Activity: Across all entries below, how many lines include "beside"? Answer with the number alone.

The records:
┌──

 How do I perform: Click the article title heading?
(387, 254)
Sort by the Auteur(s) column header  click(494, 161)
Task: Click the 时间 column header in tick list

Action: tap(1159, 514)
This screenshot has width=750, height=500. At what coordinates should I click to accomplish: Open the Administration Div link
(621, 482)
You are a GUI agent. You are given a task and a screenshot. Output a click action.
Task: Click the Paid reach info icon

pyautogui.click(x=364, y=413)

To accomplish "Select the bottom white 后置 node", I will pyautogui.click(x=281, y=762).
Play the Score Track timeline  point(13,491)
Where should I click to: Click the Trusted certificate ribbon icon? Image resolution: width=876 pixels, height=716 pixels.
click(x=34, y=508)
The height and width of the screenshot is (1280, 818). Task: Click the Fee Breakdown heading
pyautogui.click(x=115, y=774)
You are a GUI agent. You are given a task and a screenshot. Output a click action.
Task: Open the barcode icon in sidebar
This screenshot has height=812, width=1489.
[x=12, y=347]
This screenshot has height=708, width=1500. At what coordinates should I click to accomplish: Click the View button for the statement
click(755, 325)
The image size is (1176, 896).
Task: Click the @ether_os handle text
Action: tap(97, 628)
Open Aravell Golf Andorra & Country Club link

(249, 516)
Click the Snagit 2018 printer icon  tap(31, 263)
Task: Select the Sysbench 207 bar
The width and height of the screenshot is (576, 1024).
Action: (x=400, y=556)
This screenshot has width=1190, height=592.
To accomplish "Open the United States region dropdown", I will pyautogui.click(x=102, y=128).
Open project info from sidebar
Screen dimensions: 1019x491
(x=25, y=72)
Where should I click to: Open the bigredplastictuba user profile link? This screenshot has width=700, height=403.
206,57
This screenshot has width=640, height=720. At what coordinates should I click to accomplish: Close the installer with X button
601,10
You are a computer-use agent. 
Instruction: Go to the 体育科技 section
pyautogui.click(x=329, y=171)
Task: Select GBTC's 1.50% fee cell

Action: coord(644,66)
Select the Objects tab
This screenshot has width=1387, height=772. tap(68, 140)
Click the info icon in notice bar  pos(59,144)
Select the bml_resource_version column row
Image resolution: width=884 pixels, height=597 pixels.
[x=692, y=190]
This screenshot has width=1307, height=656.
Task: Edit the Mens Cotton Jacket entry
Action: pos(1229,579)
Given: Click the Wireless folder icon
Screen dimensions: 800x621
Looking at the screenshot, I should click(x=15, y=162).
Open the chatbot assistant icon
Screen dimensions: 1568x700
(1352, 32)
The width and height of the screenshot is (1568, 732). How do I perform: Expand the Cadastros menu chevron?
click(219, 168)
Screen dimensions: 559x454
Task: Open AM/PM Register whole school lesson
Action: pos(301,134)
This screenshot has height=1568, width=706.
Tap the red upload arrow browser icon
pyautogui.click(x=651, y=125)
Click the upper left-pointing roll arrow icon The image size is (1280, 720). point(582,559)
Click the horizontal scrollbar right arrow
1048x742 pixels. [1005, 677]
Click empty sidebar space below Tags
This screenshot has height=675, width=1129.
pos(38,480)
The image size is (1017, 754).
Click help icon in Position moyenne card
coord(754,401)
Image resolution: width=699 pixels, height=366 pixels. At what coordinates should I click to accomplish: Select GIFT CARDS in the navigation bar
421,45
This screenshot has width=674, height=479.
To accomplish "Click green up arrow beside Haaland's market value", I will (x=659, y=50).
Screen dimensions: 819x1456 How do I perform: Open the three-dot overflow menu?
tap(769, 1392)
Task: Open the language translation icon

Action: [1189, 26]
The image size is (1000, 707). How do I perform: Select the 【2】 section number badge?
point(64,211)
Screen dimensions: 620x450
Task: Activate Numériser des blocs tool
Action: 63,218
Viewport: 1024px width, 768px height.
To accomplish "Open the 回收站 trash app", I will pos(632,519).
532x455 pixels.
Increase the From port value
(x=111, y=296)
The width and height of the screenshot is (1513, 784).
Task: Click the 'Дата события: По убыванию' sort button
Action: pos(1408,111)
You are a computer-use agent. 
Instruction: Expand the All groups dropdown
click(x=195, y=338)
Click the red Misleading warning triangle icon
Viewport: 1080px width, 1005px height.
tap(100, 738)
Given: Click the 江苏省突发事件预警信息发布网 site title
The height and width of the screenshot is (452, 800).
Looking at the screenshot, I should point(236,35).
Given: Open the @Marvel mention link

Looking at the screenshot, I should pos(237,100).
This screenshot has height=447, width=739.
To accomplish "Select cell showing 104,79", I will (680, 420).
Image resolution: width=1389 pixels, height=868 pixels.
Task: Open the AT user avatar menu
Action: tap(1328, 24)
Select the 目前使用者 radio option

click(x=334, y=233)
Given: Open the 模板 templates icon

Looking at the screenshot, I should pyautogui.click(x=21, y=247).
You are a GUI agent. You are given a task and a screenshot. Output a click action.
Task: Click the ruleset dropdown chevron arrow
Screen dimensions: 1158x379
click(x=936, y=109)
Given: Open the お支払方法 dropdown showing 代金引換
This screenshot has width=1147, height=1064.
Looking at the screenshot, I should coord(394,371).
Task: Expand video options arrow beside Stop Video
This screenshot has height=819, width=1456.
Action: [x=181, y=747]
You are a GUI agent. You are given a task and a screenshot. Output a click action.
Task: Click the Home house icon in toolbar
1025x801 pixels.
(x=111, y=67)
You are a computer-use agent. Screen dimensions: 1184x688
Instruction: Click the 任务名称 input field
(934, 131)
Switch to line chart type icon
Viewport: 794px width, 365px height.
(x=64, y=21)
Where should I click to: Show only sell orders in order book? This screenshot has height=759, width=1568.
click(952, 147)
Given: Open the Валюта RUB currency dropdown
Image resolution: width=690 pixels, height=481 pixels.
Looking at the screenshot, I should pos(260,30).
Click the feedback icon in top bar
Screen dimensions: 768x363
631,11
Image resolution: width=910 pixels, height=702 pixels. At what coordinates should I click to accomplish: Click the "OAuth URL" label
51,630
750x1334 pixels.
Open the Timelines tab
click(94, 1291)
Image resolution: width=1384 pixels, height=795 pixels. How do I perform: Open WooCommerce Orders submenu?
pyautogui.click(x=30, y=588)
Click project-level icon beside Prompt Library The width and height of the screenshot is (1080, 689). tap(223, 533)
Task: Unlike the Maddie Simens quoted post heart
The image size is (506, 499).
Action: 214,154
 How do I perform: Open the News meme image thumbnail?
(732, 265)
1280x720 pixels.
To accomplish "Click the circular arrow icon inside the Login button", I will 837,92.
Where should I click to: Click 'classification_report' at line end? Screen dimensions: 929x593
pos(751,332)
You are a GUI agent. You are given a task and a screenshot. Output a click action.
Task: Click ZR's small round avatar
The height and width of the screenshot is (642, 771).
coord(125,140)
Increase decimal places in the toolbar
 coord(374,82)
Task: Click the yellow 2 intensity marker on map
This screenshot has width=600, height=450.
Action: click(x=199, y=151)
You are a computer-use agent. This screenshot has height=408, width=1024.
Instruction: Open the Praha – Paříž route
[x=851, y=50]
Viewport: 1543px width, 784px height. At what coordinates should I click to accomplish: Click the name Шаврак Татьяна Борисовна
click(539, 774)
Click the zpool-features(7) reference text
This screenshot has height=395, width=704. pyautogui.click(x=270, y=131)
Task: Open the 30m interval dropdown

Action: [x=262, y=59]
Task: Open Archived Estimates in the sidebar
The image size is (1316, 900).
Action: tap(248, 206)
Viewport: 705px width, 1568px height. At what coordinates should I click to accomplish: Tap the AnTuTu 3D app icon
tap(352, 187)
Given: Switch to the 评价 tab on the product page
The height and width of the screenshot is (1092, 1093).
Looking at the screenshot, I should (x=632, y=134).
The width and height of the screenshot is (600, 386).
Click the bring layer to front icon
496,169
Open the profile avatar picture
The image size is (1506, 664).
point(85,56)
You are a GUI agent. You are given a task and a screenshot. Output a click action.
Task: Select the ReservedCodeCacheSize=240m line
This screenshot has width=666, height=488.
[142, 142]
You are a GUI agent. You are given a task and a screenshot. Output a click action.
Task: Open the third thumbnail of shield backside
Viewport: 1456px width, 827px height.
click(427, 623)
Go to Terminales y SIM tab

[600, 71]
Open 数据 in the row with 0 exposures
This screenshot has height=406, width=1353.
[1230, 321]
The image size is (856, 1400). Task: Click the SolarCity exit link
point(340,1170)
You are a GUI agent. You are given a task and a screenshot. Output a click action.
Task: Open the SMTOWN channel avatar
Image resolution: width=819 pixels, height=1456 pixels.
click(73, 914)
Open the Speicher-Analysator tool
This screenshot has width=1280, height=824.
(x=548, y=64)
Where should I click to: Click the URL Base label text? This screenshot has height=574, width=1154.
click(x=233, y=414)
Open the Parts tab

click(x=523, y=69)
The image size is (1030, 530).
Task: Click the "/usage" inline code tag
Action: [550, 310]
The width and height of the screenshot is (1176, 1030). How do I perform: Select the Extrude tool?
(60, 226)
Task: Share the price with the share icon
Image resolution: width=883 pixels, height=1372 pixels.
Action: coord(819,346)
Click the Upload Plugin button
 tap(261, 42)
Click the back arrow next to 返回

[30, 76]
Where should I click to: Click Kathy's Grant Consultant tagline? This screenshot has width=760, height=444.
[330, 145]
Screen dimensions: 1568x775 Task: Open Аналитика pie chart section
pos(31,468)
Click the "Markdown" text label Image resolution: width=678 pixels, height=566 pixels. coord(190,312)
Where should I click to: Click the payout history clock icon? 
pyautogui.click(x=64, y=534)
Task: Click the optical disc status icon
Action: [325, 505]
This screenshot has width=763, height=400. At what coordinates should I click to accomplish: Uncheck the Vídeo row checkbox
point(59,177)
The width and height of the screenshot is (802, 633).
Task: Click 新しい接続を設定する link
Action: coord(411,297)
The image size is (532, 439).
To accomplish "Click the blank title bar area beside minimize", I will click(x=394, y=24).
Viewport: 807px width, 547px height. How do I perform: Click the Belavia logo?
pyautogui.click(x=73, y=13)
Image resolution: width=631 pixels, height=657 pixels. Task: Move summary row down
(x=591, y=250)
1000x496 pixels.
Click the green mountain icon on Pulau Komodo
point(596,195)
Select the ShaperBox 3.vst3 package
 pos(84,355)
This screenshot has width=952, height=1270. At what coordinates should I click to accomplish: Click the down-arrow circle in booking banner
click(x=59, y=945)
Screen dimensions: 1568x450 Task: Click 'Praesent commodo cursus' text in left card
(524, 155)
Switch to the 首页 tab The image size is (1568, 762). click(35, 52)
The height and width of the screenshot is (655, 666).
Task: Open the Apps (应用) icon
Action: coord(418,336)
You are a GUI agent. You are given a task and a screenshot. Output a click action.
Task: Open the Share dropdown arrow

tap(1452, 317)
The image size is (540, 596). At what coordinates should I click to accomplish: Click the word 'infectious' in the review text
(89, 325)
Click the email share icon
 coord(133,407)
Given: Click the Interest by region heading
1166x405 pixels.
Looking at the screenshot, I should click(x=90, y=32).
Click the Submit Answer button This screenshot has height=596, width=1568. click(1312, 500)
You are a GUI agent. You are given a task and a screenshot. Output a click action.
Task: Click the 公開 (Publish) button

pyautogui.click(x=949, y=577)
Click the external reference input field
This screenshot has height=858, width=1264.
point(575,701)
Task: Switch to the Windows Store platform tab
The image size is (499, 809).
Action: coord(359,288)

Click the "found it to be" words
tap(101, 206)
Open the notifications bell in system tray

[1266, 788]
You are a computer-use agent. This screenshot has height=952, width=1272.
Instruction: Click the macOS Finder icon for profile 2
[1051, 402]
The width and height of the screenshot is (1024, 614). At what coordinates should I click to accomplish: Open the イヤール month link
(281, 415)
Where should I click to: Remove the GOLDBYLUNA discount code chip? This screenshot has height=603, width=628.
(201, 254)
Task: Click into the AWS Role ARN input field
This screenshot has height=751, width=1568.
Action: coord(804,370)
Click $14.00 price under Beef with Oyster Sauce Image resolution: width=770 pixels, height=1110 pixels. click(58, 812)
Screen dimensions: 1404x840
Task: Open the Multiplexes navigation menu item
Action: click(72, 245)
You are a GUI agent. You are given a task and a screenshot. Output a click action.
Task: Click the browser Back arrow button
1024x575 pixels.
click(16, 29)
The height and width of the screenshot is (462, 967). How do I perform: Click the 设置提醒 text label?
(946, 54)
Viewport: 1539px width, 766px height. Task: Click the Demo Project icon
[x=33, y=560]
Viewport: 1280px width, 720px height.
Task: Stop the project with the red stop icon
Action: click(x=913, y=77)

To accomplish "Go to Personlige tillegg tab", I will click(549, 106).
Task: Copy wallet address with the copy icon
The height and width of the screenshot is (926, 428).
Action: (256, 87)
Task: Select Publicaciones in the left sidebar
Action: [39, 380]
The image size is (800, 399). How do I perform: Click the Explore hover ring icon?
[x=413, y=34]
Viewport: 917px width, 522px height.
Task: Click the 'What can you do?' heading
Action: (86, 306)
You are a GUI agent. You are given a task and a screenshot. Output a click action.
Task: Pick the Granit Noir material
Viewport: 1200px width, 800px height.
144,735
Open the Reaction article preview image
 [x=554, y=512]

└──

Finished task: 4